Figure 4.. Alternative metrics to assay synchrony incorrectly discover temporally-specific Purkinje cell coordination.
A. Exemplar paired PC recordings measured during smooth pursuit eye movements in the CS-on direction. The two traces show mean firing rates during pursuit for the two neurons in a pair. B: Rasters for each neuron across smooth pursuit trials. Spikes that occurred in the same millisecond bin in the two neurons are plotted as red symbols. The green trace shows the synchrony index averaged across trials. C. Synchrony index (± SEM) across n=32 pairs of PCs in the CS-on (purple) and CS-off directions (orange). Data provide a direct comparison to the bottom graph in Figure 3E.
Figure 5.
Figure 5.. No evidence for a temporal code for transmission of information from Purkinje cells to downstream neurons.
A. Schematic diagram showing the convergence of a subpopulation of PCs that share the same climbing fiber input onto a single floccular target neuron (FTN) in the vestibular nucleus.

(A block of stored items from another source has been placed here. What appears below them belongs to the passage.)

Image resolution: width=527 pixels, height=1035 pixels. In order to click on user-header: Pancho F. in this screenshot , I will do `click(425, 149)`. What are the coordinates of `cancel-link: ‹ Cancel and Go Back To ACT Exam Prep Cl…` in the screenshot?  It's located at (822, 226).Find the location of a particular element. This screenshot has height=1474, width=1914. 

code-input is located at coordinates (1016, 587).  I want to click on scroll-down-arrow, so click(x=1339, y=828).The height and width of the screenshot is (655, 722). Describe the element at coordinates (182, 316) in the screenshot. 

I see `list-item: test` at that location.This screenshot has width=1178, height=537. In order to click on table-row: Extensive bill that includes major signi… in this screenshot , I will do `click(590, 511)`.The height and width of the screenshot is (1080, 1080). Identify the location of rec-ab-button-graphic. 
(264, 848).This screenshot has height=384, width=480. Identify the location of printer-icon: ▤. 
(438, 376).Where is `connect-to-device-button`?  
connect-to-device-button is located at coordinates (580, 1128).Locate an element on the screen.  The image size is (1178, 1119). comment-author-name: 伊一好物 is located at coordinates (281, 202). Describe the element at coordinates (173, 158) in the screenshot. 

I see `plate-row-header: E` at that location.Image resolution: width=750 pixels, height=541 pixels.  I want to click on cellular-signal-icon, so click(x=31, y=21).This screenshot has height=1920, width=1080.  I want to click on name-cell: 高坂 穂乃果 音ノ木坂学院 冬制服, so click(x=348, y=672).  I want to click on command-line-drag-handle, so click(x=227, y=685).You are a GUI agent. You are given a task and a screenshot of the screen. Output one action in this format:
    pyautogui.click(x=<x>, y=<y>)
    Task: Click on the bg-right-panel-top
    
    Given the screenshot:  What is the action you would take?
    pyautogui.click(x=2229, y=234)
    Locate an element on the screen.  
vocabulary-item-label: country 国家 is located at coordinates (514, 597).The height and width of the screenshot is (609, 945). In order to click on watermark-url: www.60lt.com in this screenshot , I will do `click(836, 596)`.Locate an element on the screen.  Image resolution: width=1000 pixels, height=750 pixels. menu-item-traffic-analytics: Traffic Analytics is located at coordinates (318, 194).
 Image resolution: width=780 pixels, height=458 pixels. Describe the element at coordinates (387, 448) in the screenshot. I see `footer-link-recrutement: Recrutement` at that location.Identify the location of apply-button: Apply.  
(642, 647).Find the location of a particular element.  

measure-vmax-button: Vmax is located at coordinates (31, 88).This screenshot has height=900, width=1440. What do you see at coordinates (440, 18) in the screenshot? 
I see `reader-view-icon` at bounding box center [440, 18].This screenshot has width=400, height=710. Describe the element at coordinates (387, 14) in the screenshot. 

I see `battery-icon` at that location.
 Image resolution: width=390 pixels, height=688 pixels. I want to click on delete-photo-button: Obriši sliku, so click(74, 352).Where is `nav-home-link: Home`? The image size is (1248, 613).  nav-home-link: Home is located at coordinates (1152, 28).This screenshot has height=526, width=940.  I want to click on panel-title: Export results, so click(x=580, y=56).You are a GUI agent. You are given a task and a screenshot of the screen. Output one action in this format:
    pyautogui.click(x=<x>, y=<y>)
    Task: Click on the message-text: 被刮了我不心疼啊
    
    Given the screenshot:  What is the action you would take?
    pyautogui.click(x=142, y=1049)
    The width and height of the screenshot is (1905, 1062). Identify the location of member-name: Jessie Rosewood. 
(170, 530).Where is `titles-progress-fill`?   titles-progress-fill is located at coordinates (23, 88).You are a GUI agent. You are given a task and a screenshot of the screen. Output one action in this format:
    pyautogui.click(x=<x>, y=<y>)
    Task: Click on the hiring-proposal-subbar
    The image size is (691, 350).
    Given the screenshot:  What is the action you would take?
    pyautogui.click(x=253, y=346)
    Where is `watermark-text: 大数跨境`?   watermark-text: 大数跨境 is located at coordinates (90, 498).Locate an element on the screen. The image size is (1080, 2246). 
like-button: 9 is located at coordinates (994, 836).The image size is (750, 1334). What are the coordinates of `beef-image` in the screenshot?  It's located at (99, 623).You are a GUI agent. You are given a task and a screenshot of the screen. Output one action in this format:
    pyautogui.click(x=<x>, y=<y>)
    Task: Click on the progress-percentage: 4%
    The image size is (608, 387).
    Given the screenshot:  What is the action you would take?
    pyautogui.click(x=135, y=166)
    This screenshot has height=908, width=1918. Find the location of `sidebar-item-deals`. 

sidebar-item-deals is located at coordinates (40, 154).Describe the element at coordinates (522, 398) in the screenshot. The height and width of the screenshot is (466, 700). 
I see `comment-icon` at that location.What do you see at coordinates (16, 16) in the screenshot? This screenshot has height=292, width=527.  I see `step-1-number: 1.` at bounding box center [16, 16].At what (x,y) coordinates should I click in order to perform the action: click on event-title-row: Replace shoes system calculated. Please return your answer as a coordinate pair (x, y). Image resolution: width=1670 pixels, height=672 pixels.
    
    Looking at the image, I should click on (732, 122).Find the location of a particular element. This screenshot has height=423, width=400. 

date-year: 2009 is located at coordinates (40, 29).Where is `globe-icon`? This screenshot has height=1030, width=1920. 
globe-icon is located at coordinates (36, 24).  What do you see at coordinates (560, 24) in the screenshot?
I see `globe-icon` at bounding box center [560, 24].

B. Distribution of rate-corrected covariance values for all PC-PC pairs in our dataset. Red vertical line represents the mean across n=117 pairs. C. Simulated pair-wise covariance matrix for a population of n=40 model PCs that provide inputs to a single model FTN. D. Black curve shows the number of synchronous input spikes to the model target neuron in a given ms as a function of the fraction of input PCs with synchronous spikes. Red arrow denotes estimated fraction of fully synchronous spike trains from the simulated population of neurons with pair-wise covariances shown in (C). Panels E-I show reanalysis of data from a previous publication. E. Exemplar recording from a floccular target neuron that receives monosynaptic inputs from floccular Purkinje cells. Plot shows n=200 superimposed voltage traces aligned to the onset of single shock stimulation (red vertical line) in the floccular complex. F. Average firing rate responses across a population of n=44 FTNs, aligned to the onset of stimulation. G. Probability distribution of preferred directions of smooth pursuit for all FTNs. H. Firing rate responses of FTNs for contraversive (green) and ipsiversive (red) pursuit. The pale shading shows the mean ± 1 SEM of the measured firing rate. Lines show the best fit predictions from the population of Purkinje cells recorded for this paper.